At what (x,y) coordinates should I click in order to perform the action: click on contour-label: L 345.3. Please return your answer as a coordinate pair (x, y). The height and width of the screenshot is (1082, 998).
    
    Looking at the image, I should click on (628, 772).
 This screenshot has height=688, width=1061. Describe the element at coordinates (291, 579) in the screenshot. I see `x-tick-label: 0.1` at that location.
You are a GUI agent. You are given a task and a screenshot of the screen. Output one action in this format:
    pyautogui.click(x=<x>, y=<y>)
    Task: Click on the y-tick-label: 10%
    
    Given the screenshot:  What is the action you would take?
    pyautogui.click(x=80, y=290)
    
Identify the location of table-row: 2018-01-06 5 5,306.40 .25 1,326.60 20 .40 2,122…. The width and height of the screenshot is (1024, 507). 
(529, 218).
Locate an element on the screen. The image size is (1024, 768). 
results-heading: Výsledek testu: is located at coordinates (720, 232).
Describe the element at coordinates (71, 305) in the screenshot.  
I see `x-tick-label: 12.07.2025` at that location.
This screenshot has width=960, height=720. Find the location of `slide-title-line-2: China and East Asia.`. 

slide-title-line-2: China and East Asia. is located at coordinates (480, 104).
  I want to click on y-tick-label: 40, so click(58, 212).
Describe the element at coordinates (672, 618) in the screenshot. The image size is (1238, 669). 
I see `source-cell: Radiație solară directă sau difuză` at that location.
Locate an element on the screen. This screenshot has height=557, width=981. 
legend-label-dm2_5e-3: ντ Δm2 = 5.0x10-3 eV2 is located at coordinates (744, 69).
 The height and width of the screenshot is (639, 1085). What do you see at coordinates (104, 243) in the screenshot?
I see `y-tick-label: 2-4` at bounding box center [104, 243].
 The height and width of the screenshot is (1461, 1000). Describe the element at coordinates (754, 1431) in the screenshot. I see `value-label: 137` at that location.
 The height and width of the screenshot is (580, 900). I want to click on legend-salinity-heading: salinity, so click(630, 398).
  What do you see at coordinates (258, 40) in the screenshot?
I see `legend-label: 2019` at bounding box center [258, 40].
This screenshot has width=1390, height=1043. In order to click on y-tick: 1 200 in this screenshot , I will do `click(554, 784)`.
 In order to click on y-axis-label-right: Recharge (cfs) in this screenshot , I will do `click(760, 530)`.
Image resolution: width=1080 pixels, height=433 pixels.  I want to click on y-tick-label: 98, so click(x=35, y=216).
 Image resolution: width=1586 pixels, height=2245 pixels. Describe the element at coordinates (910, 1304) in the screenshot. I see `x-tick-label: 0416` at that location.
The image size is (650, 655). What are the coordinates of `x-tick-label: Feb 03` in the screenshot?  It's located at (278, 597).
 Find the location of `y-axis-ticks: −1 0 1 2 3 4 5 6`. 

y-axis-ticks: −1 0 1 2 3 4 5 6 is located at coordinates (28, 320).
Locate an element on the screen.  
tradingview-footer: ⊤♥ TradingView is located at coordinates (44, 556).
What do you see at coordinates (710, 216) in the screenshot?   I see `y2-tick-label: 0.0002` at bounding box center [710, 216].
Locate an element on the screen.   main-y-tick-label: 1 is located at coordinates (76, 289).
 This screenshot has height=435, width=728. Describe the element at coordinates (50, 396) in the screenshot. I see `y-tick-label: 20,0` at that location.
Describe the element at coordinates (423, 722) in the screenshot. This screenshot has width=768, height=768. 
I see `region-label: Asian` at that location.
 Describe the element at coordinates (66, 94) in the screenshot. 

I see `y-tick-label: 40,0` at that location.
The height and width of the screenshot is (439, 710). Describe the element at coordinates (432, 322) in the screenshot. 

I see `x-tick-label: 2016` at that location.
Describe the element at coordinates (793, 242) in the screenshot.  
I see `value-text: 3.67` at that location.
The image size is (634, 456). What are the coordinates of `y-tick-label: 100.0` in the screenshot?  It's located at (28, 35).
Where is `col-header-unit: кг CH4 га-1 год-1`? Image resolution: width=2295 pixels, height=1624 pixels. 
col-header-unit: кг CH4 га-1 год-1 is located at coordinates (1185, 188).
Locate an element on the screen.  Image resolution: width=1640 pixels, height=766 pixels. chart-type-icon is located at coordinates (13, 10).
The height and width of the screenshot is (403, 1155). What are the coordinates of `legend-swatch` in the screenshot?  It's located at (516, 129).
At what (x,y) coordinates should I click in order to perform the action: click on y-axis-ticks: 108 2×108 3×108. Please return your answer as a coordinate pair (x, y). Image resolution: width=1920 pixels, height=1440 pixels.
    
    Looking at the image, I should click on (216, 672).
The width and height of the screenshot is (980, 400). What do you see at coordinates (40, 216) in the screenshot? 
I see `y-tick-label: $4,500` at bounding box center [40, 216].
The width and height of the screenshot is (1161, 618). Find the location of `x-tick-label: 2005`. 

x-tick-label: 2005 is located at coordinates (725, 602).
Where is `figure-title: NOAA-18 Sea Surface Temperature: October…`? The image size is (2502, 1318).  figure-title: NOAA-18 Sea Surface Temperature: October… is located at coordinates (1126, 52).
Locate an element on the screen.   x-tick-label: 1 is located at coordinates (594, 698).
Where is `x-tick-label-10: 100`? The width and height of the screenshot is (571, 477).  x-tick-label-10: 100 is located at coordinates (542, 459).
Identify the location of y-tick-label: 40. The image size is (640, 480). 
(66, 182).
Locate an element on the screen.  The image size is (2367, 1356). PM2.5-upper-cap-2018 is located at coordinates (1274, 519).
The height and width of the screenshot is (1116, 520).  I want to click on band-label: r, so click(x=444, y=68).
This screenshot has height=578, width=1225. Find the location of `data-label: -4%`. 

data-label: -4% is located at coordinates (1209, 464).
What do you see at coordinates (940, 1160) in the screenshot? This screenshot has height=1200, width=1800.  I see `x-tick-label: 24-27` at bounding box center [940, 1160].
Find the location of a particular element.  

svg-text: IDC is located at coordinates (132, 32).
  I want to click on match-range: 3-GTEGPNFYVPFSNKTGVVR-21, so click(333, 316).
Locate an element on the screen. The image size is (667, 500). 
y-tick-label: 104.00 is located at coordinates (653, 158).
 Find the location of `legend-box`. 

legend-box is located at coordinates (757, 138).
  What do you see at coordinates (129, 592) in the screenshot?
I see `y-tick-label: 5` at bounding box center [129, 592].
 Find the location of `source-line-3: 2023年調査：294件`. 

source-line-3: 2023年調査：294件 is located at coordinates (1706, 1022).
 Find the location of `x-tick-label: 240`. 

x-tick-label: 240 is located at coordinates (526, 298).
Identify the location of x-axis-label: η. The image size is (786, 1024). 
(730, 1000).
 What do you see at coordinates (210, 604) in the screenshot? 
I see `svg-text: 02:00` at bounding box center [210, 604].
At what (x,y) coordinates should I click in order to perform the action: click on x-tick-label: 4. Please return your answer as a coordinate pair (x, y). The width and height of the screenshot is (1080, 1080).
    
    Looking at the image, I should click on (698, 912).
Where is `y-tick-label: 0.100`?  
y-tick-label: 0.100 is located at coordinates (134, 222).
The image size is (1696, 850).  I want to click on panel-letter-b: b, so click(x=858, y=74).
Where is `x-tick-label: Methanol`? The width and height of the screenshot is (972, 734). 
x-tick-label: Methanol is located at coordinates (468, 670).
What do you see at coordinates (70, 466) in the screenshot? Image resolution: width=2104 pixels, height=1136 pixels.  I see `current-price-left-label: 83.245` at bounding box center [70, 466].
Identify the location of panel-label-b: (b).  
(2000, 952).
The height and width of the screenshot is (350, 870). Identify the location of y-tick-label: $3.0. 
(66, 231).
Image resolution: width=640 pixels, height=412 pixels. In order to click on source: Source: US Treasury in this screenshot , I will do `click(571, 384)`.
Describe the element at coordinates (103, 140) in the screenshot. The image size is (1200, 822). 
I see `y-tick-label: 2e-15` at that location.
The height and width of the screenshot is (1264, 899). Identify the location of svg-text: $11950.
+++++
### EXERCISE REQUIREMENTS:
Copy out the material word for word, from its first line through the line containing "results-heading: Výsledek testu: is", with both of those lines included.

### ANSWER SECTION:
At what (x,y) coordinates should I click in order to perform the action: click on contour-label: L 345.3. Please return your answer as a coordinate pair (x, y). The height and width of the screenshot is (1082, 998).
    
    Looking at the image, I should click on (628, 772).
 This screenshot has height=688, width=1061. Describe the element at coordinates (291, 579) in the screenshot. I see `x-tick-label: 0.1` at that location.
You are a GUI agent. You are given a task and a screenshot of the screen. Output one action in this format:
    pyautogui.click(x=<x>, y=<y>)
    Task: Click on the y-tick-label: 10%
    
    Given the screenshot:  What is the action you would take?
    pyautogui.click(x=80, y=290)
    
Identify the location of table-row: 2018-01-06 5 5,306.40 .25 1,326.60 20 .40 2,122…. The width and height of the screenshot is (1024, 507). 
(529, 218).
Locate an element on the screen. The image size is (1024, 768). 
results-heading: Výsledek testu: is located at coordinates (720, 232).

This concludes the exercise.